Unos 120 vecinos colmaron este jueves la sede de la Cooperativa Telefónica de Abasto para expresarle al titular de la Agencia Ambiental comunal, Sergio Federovisky, su inquietud por la versión de que la planta de tratamiento de residuos se instalaría en el Parque Industrial II, de la localidad de Abasto.
Federovisky intentó explicar los alcances del proyecto y se encontró con una férrea oposición de los vecinos a pensar en la posibilidad de recibir la planta de residuos en su región. De inmediato hubo fuertes acusaciones cruzadas, con una presión que crecía sobre el funcionario comunal, acompañado por los concejales Valeria Amendolara, Lorena Riesgo, Gabriel Céspedes y Silvana Soria.
El representante del Ejecutivo les aseguró a los presentes que aún no se determinó la ubicación de la planta y les habló de los beneficios del tratamiento de residuos, al tiempo que resaltó que “ya no habrá relleno sanitarios”. También planteó que el partido de La Plata tiene la obligación de tratar sus residuos. “En algún lugar de La Plata tendrá que estar”, dijo.
“Sos un mentiroso, ya está resuelto que se hace en el Parque Industrial”, le gritaron algunos asambleístas más enérgicos. El párroco local, José Luis Segovia, intentó oficiar de moderador dando la palabra, hasta que el clima de enfrentamiento prácticamente lo desbordó, y hasta llegó a recibir algunos empujones.
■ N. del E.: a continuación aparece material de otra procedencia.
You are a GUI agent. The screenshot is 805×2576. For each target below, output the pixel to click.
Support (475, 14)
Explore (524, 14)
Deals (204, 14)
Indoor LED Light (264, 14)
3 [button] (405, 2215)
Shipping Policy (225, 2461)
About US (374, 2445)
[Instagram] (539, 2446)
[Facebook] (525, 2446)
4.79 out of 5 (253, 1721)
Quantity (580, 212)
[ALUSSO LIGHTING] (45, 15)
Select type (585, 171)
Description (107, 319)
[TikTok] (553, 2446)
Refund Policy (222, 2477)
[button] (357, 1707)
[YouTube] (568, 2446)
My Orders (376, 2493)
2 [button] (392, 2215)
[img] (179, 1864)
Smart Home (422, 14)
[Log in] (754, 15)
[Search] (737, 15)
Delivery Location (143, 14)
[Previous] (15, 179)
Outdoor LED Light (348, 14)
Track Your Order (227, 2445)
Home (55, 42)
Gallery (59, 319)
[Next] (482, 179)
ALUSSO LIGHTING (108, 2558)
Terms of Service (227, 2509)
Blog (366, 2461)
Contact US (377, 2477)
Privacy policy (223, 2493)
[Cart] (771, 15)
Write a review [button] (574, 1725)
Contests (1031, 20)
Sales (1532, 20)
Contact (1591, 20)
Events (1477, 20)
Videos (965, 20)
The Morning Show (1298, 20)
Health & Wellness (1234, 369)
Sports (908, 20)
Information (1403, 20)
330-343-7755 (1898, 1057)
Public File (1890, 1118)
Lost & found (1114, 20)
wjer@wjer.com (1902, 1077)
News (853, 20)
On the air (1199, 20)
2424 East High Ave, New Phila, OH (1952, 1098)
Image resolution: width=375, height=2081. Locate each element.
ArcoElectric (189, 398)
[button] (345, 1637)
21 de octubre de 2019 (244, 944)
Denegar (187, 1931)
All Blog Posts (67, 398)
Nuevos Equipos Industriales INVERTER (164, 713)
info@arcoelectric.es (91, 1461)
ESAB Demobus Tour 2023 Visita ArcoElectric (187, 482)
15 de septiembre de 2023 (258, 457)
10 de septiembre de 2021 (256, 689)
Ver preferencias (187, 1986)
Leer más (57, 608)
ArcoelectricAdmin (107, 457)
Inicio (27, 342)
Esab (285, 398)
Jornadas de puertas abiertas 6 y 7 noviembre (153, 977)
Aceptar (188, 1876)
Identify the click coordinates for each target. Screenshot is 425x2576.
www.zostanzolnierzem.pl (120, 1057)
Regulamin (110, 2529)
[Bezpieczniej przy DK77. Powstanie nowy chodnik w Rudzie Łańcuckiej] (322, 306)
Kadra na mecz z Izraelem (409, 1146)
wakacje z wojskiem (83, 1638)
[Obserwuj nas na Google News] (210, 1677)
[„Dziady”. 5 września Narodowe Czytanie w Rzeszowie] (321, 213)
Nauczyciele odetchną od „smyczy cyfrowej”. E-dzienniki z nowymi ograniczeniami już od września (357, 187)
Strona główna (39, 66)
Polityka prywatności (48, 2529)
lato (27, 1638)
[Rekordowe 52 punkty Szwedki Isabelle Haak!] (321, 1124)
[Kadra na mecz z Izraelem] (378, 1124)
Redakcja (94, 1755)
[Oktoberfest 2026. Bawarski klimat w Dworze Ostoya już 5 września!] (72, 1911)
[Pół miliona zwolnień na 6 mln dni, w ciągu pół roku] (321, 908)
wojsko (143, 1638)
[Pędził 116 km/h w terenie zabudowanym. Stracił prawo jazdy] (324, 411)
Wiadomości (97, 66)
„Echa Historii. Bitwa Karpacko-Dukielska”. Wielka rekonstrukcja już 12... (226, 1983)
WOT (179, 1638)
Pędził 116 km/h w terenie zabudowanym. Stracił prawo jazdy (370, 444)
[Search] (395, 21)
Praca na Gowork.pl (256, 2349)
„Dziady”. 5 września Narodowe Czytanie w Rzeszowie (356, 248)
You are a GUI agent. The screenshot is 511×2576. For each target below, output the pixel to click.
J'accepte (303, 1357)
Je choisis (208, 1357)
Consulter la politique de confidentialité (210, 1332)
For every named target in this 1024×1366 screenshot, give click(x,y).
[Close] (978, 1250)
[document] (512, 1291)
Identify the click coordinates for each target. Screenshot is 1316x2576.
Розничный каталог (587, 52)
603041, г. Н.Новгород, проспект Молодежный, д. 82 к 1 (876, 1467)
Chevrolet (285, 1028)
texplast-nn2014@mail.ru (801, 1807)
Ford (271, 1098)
“Ustedes han hecho todos los estudios, todos los proyectos, pero se olvidaron de lo más importante, querida, se olvidaron de consultar a la gente”, le gritó un abastense a Valeria Amendolara. Por su parte la concejal reiteró que todavía no fue determinado oficialmente dónde se instalará la planta, y no pudo terminar de exponer su argumentación en medio del griterío generalizado. “Entonces así ya no hay nada que decir, no se puede hablar”, dijo indignada.
En el lugar también estuvieron el concejal radical Guillermo Duva y el diputado provincial Sergio Panella. Los abastenses le exigieron a su coterráneo, Duva, que se definiera. Lo hicieron con una fuerte presión, que el edil intentó eludir, hasta que le sacaron un tibio “no” a la pregunta sobre si apoyaba la instalación de la planta. “Jugáte Guille, de una vez, vos sos de acá”, le espetaron en tono amenazante.
“Queremos hacer una oposición responsable, todos creen viable una planta de tratamiento de residuos, no queremos un relleno sanitario”, manifestó el concejal radical.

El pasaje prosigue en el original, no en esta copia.